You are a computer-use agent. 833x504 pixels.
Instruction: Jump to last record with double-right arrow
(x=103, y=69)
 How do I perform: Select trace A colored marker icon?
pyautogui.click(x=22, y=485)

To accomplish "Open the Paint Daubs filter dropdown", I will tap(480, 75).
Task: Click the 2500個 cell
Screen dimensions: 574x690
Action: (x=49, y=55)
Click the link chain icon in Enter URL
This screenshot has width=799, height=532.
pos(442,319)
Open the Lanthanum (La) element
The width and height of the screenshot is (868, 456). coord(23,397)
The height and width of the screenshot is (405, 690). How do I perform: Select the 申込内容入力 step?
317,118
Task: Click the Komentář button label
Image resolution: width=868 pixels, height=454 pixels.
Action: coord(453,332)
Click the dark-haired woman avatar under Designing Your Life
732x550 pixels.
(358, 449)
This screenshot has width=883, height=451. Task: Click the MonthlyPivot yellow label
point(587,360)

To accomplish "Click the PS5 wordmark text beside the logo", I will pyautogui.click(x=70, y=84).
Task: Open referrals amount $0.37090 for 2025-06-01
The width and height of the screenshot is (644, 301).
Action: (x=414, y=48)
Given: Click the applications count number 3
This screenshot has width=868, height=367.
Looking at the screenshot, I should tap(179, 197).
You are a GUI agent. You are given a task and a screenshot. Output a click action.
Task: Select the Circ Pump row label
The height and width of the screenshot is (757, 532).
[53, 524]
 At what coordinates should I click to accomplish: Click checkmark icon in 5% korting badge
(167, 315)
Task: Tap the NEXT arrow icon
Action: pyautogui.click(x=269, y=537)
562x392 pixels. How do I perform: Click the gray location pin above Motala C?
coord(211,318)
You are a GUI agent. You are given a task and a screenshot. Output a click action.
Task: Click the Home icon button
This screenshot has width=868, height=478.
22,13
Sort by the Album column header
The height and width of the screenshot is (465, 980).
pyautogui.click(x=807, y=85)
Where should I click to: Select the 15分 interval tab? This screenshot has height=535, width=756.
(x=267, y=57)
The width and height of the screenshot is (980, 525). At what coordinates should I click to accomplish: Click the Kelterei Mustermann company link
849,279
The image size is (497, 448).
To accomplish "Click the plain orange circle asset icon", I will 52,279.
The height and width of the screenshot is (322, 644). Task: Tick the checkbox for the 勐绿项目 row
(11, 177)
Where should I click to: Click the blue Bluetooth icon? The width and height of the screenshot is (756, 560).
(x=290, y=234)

_ABOUT THIS EXERCISE:_ Repeat the records, every one of them, without any deviation.

_TASK SOLUTION:_
You are a computer-use agent. 833x504 pixels.
Instruction: Jump to last record with double-right arrow
(x=103, y=69)
 How do I perform: Select trace A colored marker icon?
pyautogui.click(x=22, y=485)

To accomplish "Open the Paint Daubs filter dropdown", I will tap(480, 75).
Task: Click the 2500個 cell
Screen dimensions: 574x690
Action: (x=49, y=55)
Click the link chain icon in Enter URL
This screenshot has width=799, height=532.
pos(442,319)
Open the Lanthanum (La) element
The width and height of the screenshot is (868, 456). coord(23,397)
The height and width of the screenshot is (405, 690). How do I perform: Select the 申込内容入力 step?
317,118
Task: Click the Komentář button label
Image resolution: width=868 pixels, height=454 pixels.
Action: coord(453,332)
Click the dark-haired woman avatar under Designing Your Life
732x550 pixels.
(358, 449)
This screenshot has width=883, height=451. Task: Click the MonthlyPivot yellow label
point(587,360)

To accomplish "Click the PS5 wordmark text beside the logo", I will pyautogui.click(x=70, y=84).
Task: Open referrals amount $0.37090 for 2025-06-01
The width and height of the screenshot is (644, 301).
Action: (x=414, y=48)
Given: Click the applications count number 3
This screenshot has width=868, height=367.
Looking at the screenshot, I should tap(179, 197).
You are a GUI agent. You are given a task and a screenshot. Output a click action.
Task: Select the Circ Pump row label
The height and width of the screenshot is (757, 532).
[53, 524]
 At what coordinates should I click to accomplish: Click checkmark icon in 5% korting badge
(167, 315)
Task: Tap the NEXT arrow icon
Action: pyautogui.click(x=269, y=537)
562x392 pixels. How do I perform: Click the gray location pin above Motala C?
coord(211,318)
You are a GUI agent. You are given a task and a screenshot. Output a click action.
Task: Click the Home icon button
This screenshot has width=868, height=478.
22,13
Sort by the Album column header
The height and width of the screenshot is (465, 980).
pyautogui.click(x=807, y=85)
Where should I click to: Select the 15分 interval tab? This screenshot has height=535, width=756.
(x=267, y=57)
The width and height of the screenshot is (980, 525). At what coordinates should I click to accomplish: Click the Kelterei Mustermann company link
849,279
The image size is (497, 448).
To accomplish "Click the plain orange circle asset icon", I will 52,279.
The height and width of the screenshot is (322, 644). Task: Tick the checkbox for the 勐绿项目 row
(11, 177)
Where should I click to: Click the blue Bluetooth icon? The width and height of the screenshot is (756, 560).
(x=290, y=234)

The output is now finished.